Article:
# # # #

Changement de point de vue ou de moyen de déplacement…
Nous arrivons finalement en Bolivie, après quatre jours de stop-camion dans le nord Chilien. Cette petite épopée diurne et nocturne nous a laissé dans les meilleures conditions pour s’adapter à l’altitude : gros manque de sommeil, déshydratation, fatigue… pour couronner le tout, une petite halte (surprise) du bus Iquique-La Paz de 5 ou 6 heures au poste frontière de Chungará-Tambo Quemado à 4700m d’altitude en attendant que la frontière ouvre vers 8h du matin. Et figurez vous que ce lapse de temps correspond exactement au temps que le corps peut mettre à révéler les somptueux symptômes du mal d’altitude. Au top de notre forme, cette attente interminable a donc fini de nous achever sur notre trajet Santiago – La Paz!






Nous débutons ce second volet (ou volet français) du « temps de famille » par une acclimatation en douceur consistant en une visite des abords du Lac Titicaca, entre Copacabana, Yampupata et la fameuse Isla del Sol. Les promenades font guise d’acclimatation et les montées de calvaires prennent alors tous leur sens, principalement pour nos deux hôtes fraîchement arrivés sur l’Altiplano, à une altitude moyenne de 4000m. Les vestiges Inca et mythologies associées, l’impact colonial et l’influence des traditions locales sur l’Église, ainsi que le célèbre « plus haut lac navigable du monde » sur fond de Cordillera Real couverte de somptueux glaciers nous assure une introduction intéressante de la Bolivie.

# # # #

Données fournies:
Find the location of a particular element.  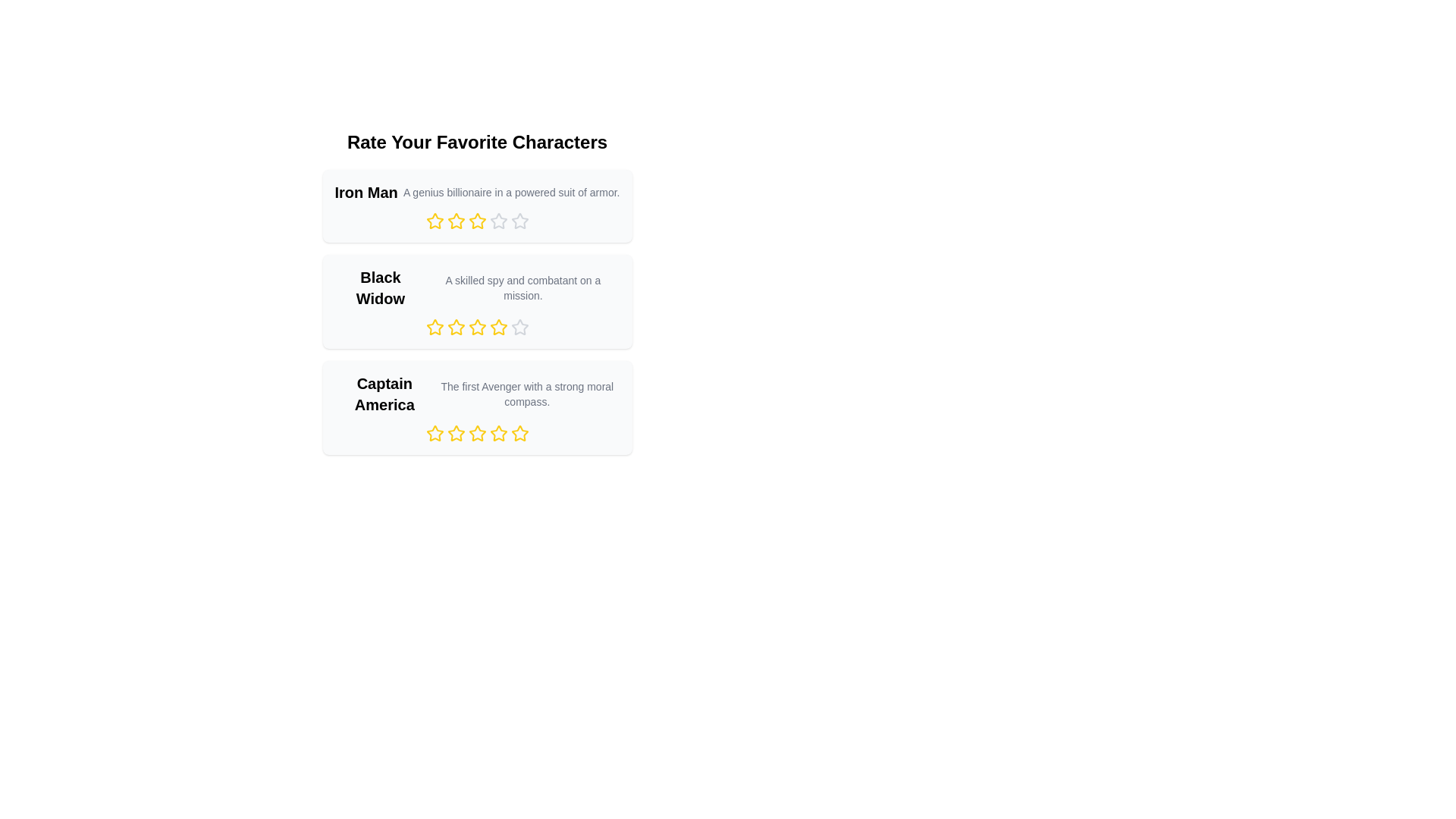

over the second star in the star rating icon for the item 'Black Widow' is located at coordinates (455, 326).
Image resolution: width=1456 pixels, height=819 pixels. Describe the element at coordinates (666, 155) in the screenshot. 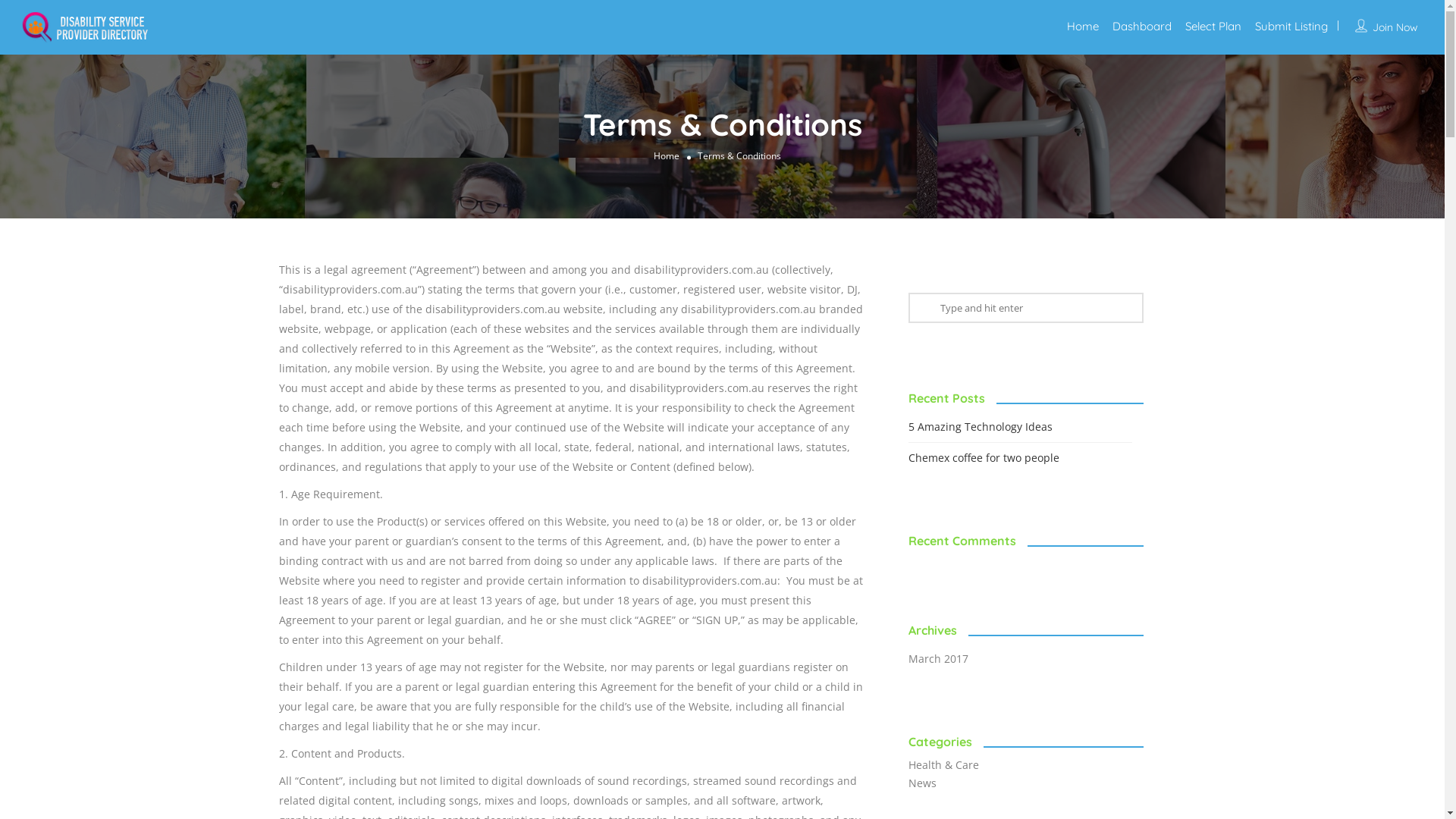

I see `'Home'` at that location.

# # # #

Consigne A: Selon l'article, à quelle altitude se situe le poste frontière de Chungará-Tambo Quemado ?
Consigne B: Extrayez de l'article, sans rien modifier, le passage qui débute aux mots « Nous débutons ce » et s'arrête après les mots « de la Bolivie. ».
Les lignes n'ont aucun lien avec l'article.

Corrigé complet A: À 4700m d'altitude.

Corrigé complet B:
Nous débutons ce second volet (ou volet français) du « temps de famille » par une acclimatation en douceur consistant en une visite des abords du Lac Titicaca, entre Copacabana, Yampupata et la fameuse Isla del Sol. Les promenades font guise d’acclimatation et les montées de calvaires prennent alors tous leur sens, principalement pour nos deux hôtes fraîchement arrivés sur l’Altiplano, à une altitude moyenne de 4000m. Les vestiges Inca et mythologies associées, l’impact colonial et l’influence des traditions locales sur l’Église, ainsi que le célèbre « plus haut lac navigable du monde » sur fond de Cordillera Real couverte de somptueux glaciers nous assure une introduction intéressante de la Bolivie.